1. King Tut’s Egyptian Throne.
Price: $1,250. Buy it here, you crazy thing.
2. Inflatable Movie Screen.
Okay, this is actually awesome. Blow it up, take it outside and watch movies or play games on the big screen. Only problem: Projector and speakers not included. Which sort of makes it a giant inflatable mattress. On second thought, maybe not so awesome.
Price: $249.99. Buy it here. Be the talk of the neighborhood.
3. Insta Slim Compression Shirts.
Like Spanx. For dudes.
Price: From $24.95 to $229.95. Huh? Go on, buy it here. It’s easier than working out.
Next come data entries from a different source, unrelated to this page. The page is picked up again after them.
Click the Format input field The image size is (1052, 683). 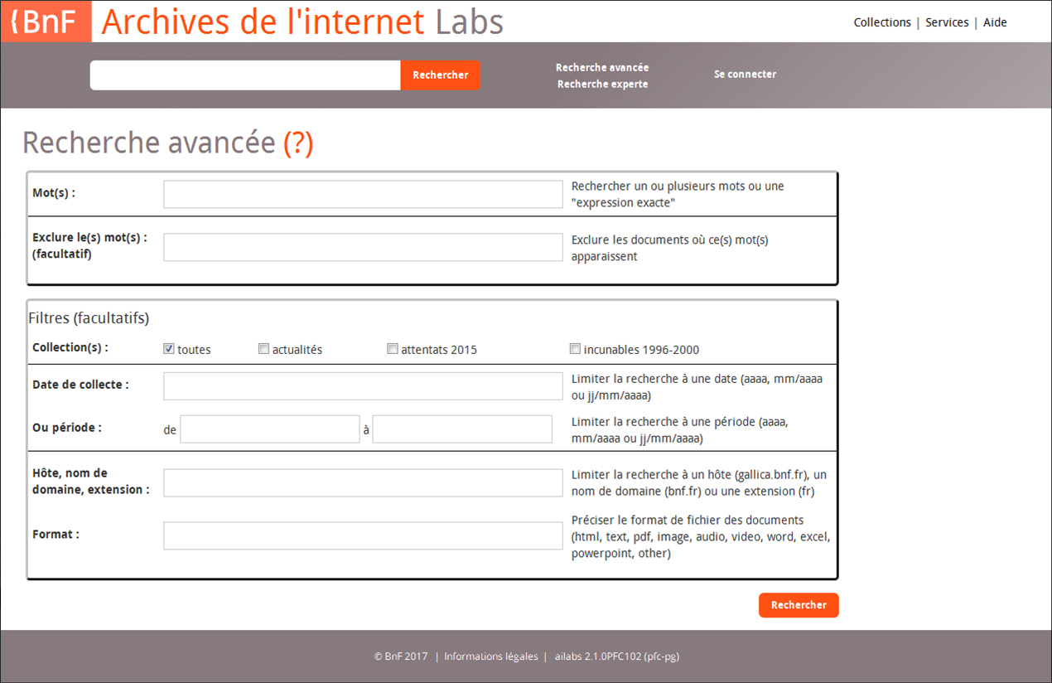pyautogui.click(x=363, y=535)
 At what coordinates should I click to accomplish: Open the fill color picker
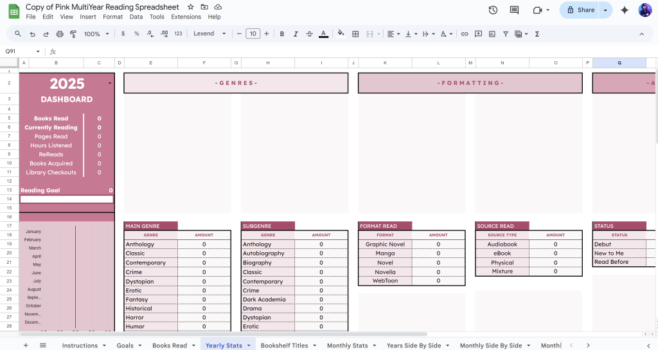[x=341, y=34]
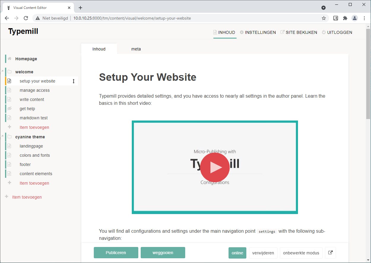Open the Chrome three-dot menu

click(x=364, y=18)
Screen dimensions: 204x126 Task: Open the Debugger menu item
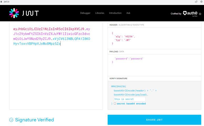pyautogui.click(x=85, y=13)
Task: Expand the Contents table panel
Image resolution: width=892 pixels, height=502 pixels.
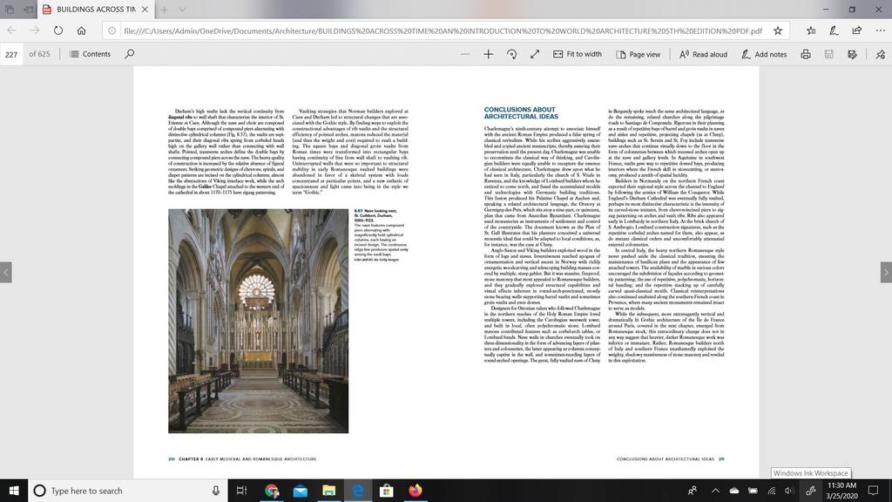Action: (x=90, y=54)
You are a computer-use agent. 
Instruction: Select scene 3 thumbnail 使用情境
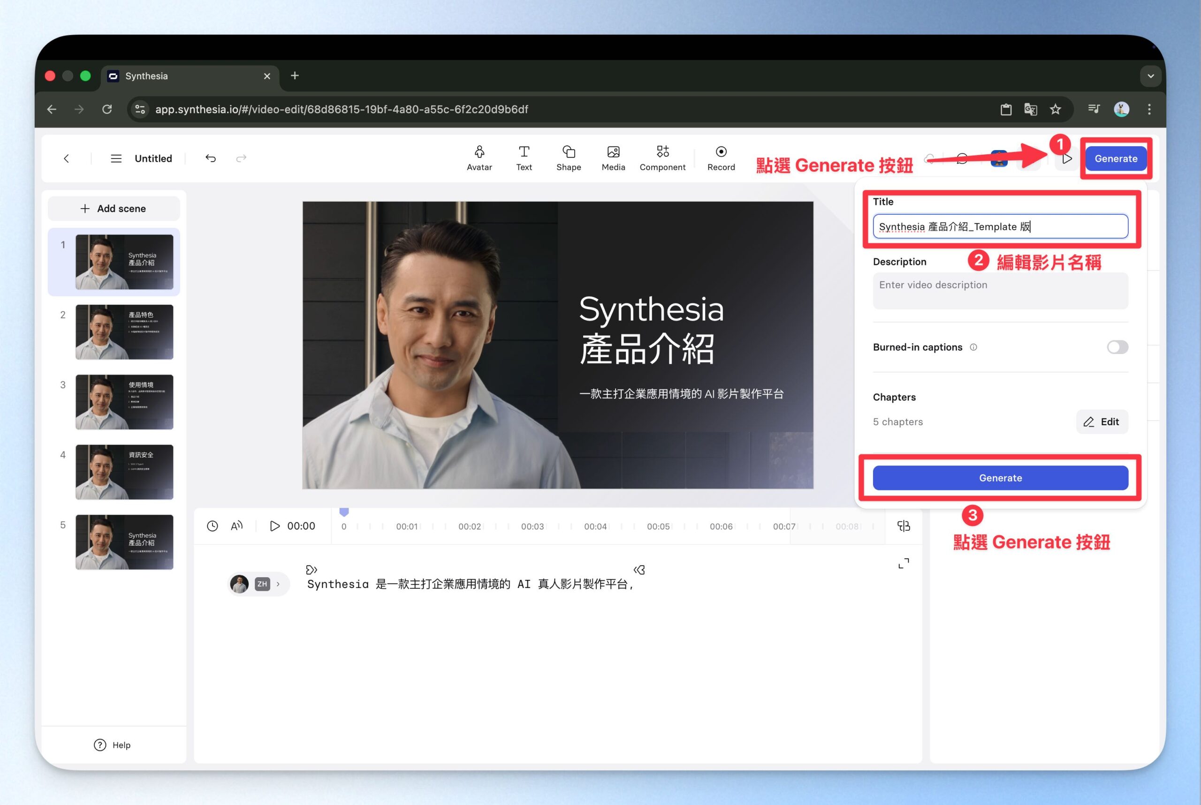[124, 401]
4. Leo Men’s Padded Butt Enhancer.
To quote a satisfied customer, who also is probably wearing them incorrectly: “I tried the briefs before using them over my pants and felt like myself again! The padding added just the right amount of ‘cushion.’ Thanks.”
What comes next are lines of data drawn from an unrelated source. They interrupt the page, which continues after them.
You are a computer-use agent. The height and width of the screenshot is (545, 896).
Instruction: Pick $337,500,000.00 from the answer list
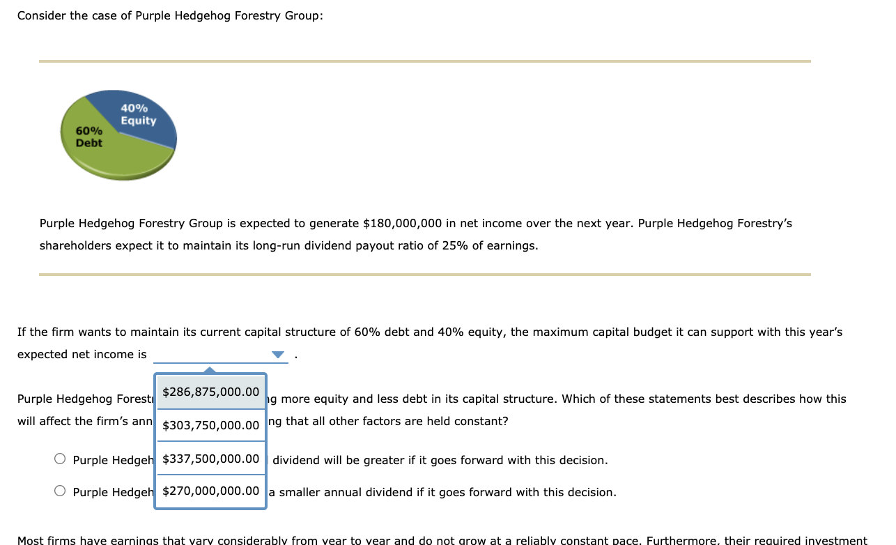[x=210, y=458]
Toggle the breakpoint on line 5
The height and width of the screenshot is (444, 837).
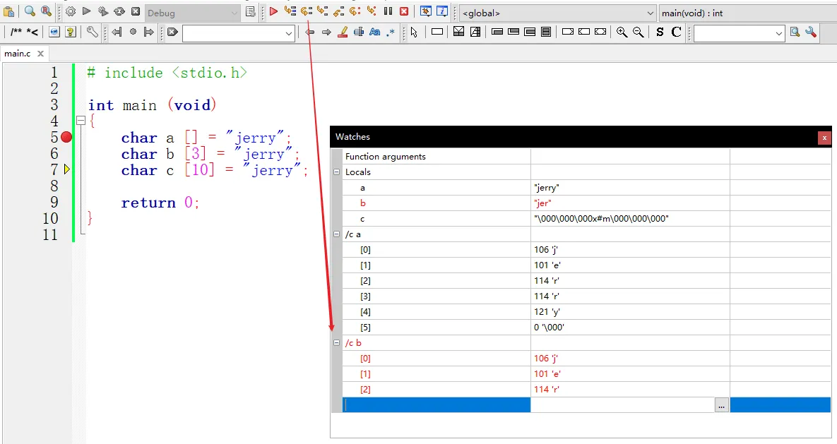point(66,137)
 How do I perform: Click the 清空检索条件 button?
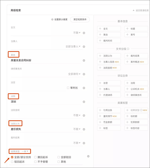pos(80,20)
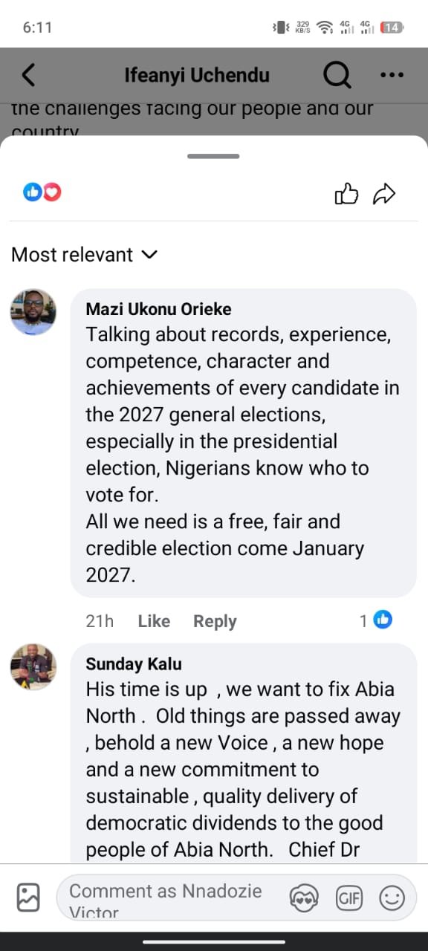The width and height of the screenshot is (428, 951).
Task: Open the avatar sticker picker icon
Action: pyautogui.click(x=304, y=898)
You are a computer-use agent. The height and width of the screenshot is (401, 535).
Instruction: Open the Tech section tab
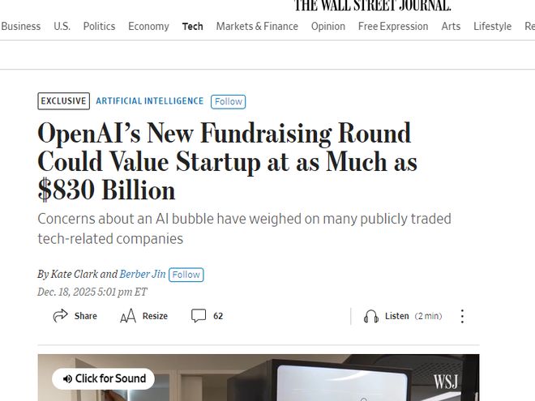coord(193,26)
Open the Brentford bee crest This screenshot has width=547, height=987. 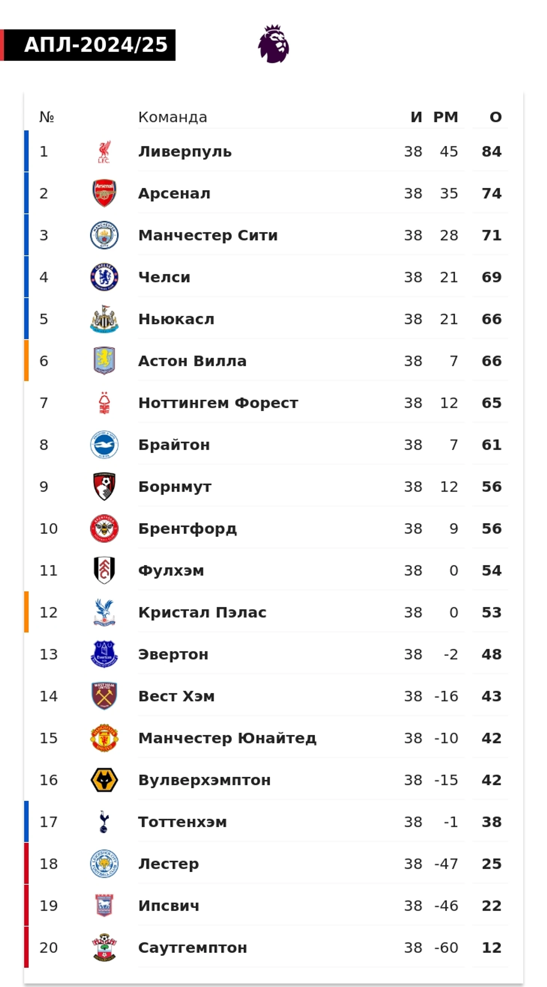pyautogui.click(x=104, y=528)
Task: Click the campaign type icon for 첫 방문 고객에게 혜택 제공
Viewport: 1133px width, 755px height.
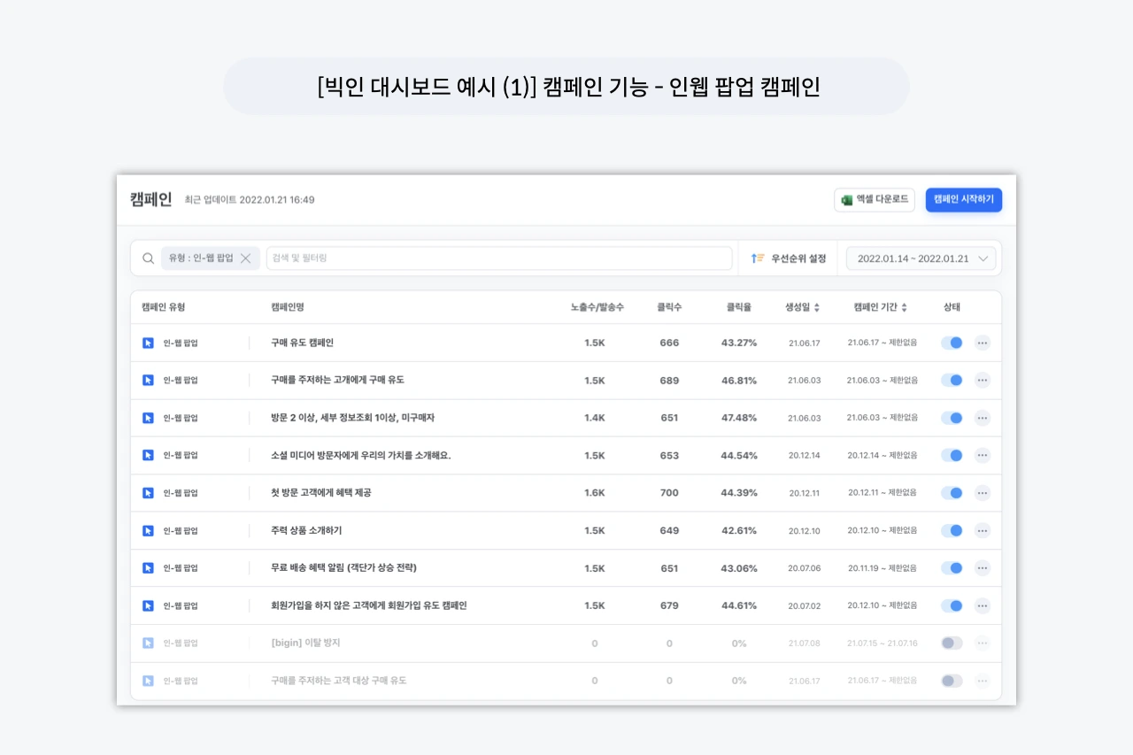Action: 148,493
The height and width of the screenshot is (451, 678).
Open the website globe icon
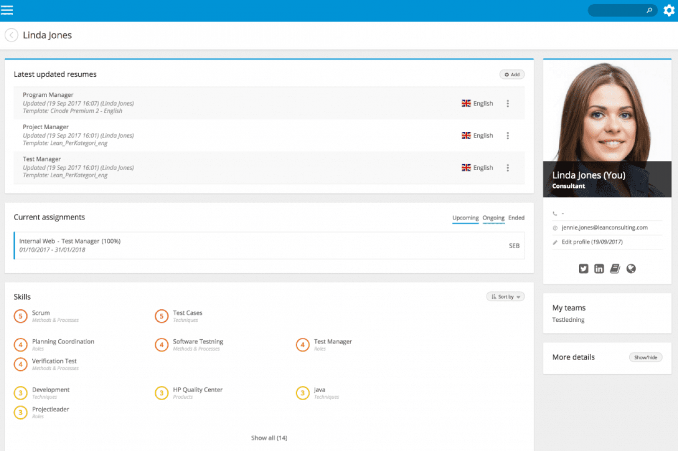631,269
Price: $35. Get your J. Lo on here.
5. XPack PetCarrier.
We saw a pet stroller, which was cool, but then we saw this contraption, which lets you carry your pet hands-free. Weird.
Price: $104.50. If you must, buy it here.
6. Tewkesbury Inn Pub.
From the description: “Imagine yourself serving drinks from under the canopy, your closest friends gathered around the concave stand-up bar, their smiles reflected in the wide, bevel mirror-backed counter.” Okay.
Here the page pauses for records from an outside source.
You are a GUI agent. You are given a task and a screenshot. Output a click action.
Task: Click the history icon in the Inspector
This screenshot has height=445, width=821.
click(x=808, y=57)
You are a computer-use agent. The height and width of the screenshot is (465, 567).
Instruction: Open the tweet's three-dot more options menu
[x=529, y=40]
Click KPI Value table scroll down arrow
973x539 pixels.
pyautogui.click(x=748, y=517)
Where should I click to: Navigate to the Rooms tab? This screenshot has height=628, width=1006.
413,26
Price: $4,999. Don’t buy this.
7. Ark of the Covenant.
If only Indiana Jones had thought to look for this in the SkyMall catalog!
Price: $29.95. Buy it and impress your friends here.
8. Inada DreamWave Massage Chair.
Because you can’t have a SkyMall catalog without a massage chair. And this one is approximately the size of our entire living room.
Price: $8,499. This looks very comfortable and we kind of want one. Buy it for us here.
It’s billed as a “personal transportation system.” Also known as legs. Keep in mind: Its max speed is 5 mph.
Price: $995.99. Get it here. Don’t use it in public.
10. Tranquil Sounds Oxygen Bar.
It’s billed as a way to inhale “oxygen-enriched air.” Also known as breathing. Keep in mind: No replacement parts are needed. Because it’s air.
Price: $399.99. Buy it here. Or save $399.99 and just breathe out of your mouth.